## TASK DIRECTIONS:
Reproduce the rows from the line with "You are a computer-use agent. This" to the line with "pos(146,12)", swapping "breadcrumb" for "tab" and leaving everything else unchanged. Omit the pictures from your answer.
------ EXERCISE INPUTS
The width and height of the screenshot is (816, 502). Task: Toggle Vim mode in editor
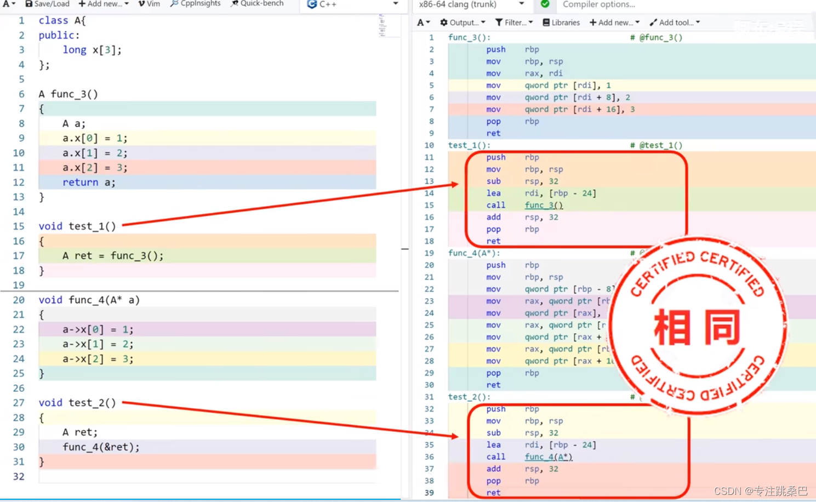click(149, 4)
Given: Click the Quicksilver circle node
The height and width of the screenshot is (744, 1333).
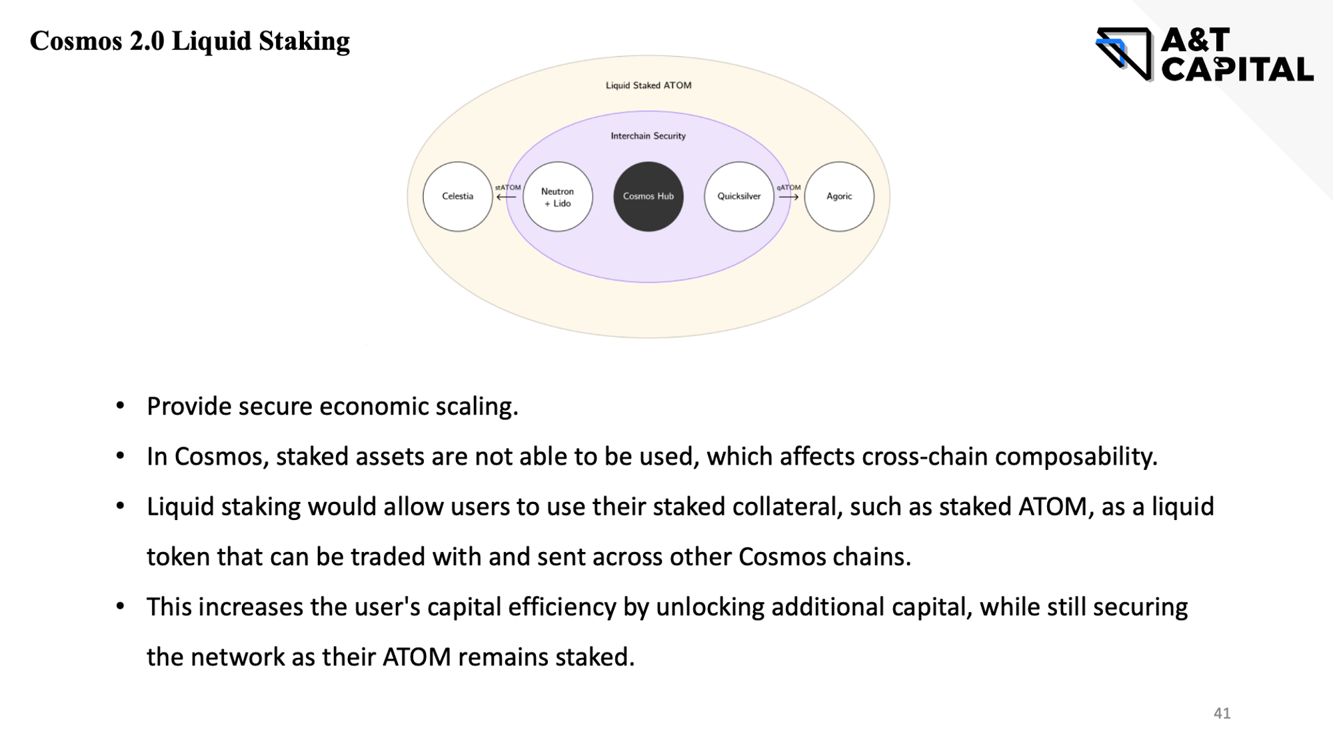Looking at the screenshot, I should (x=738, y=197).
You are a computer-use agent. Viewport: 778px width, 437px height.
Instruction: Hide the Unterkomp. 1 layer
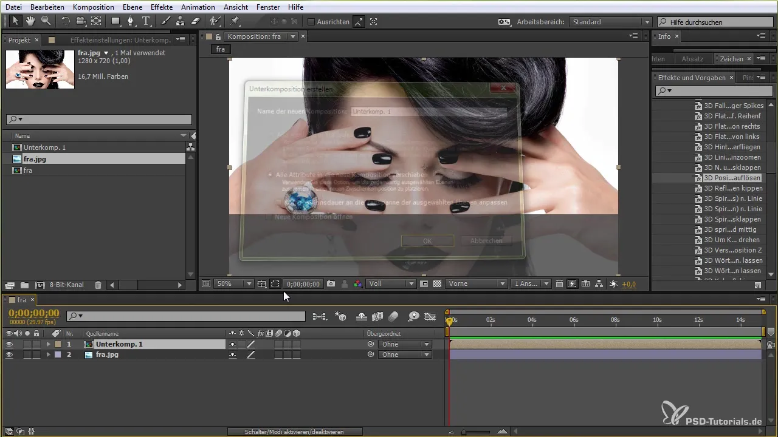coord(9,344)
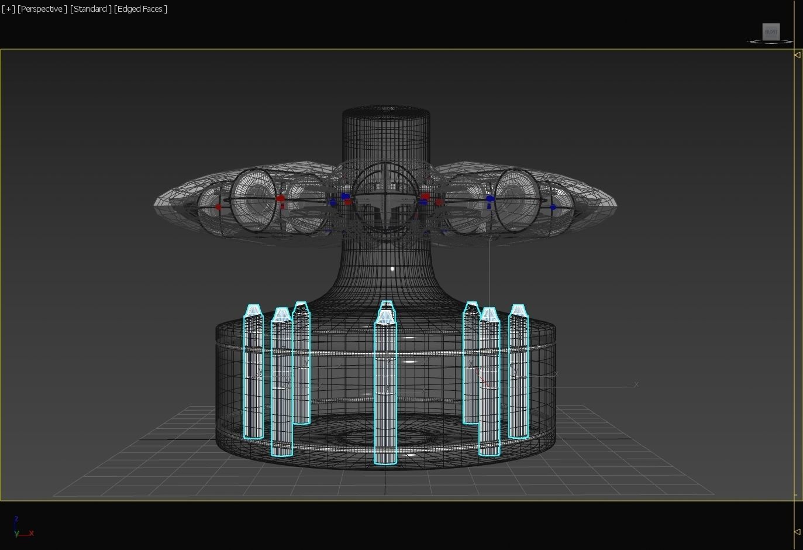This screenshot has height=550, width=803.
Task: Click the blue helper marker on the far-right ring
Action: [553, 207]
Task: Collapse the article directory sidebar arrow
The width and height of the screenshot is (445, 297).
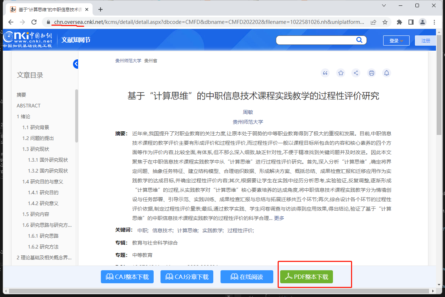Action: [76, 64]
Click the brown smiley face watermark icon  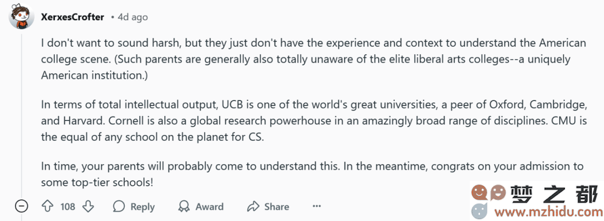click(x=498, y=192)
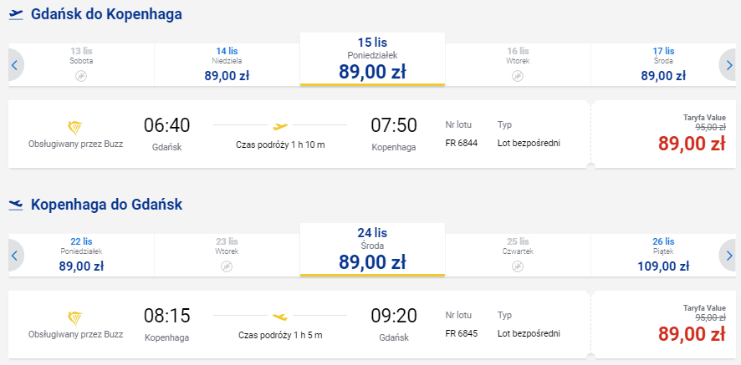Image resolution: width=741 pixels, height=365 pixels.
Task: Click the no-flight icon under 25 lis Czwartek
Action: click(518, 266)
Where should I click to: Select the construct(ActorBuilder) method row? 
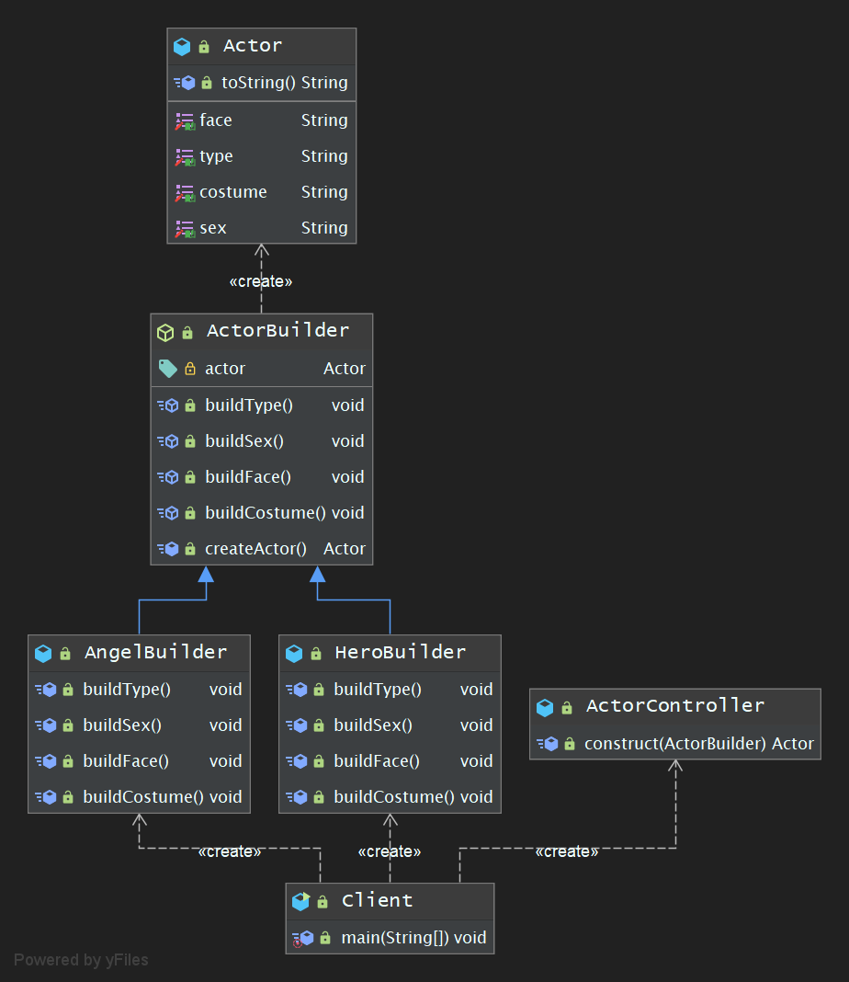point(675,744)
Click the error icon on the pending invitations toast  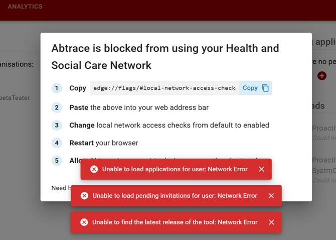click(84, 196)
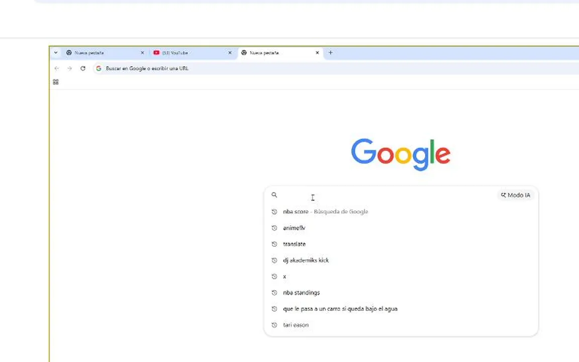Pick the 'translate' suggestion
This screenshot has width=579, height=362.
pos(294,244)
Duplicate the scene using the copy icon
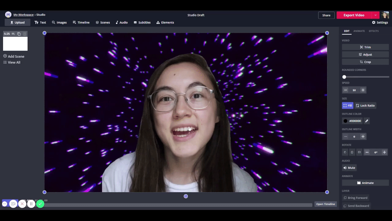Screen dimensions: 392x221 click(x=19, y=34)
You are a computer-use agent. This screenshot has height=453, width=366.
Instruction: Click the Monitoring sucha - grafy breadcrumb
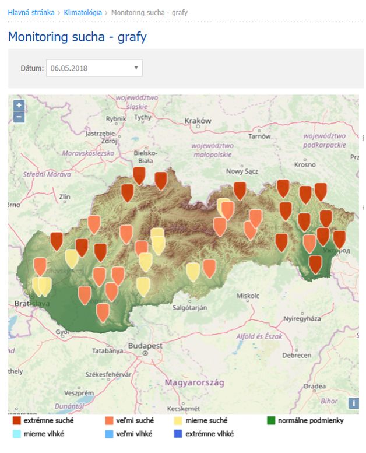pos(146,12)
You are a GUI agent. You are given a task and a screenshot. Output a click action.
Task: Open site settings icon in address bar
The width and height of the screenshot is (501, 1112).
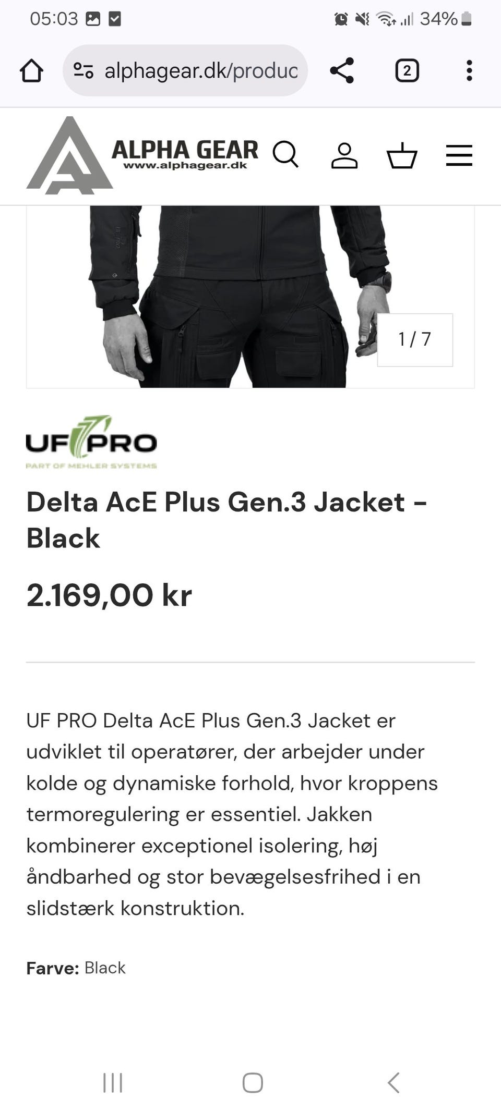pos(83,70)
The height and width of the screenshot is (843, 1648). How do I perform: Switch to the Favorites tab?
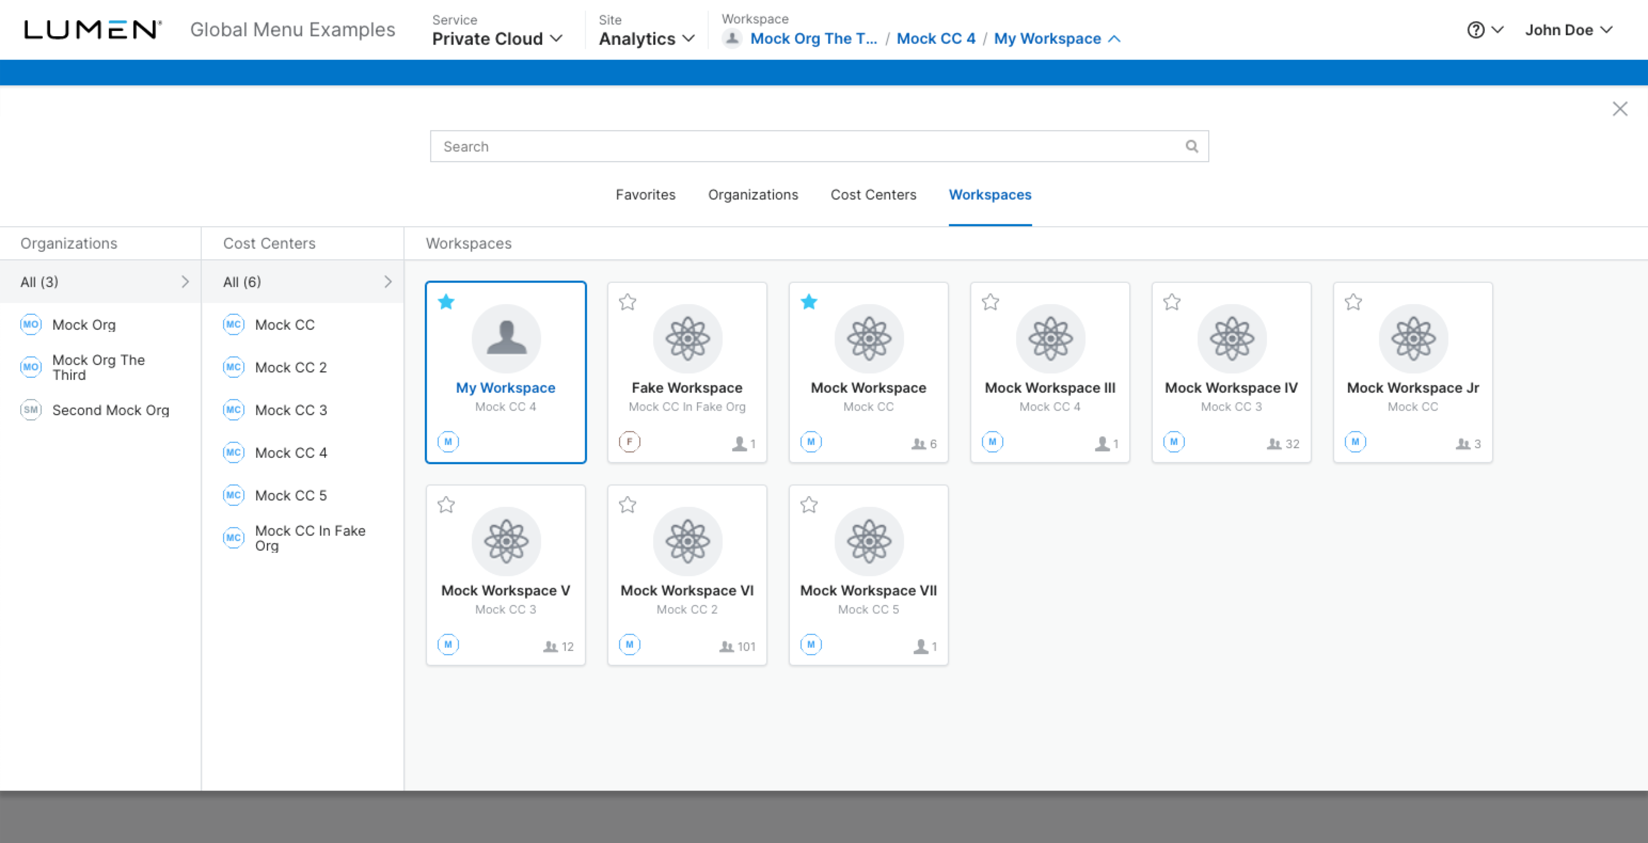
------------
## ANSWER:
You are a computer-use agent. This screenshot has height=453, width=366.
Instruction: Click the Monitoring sucha - grafy tab
pos(146,12)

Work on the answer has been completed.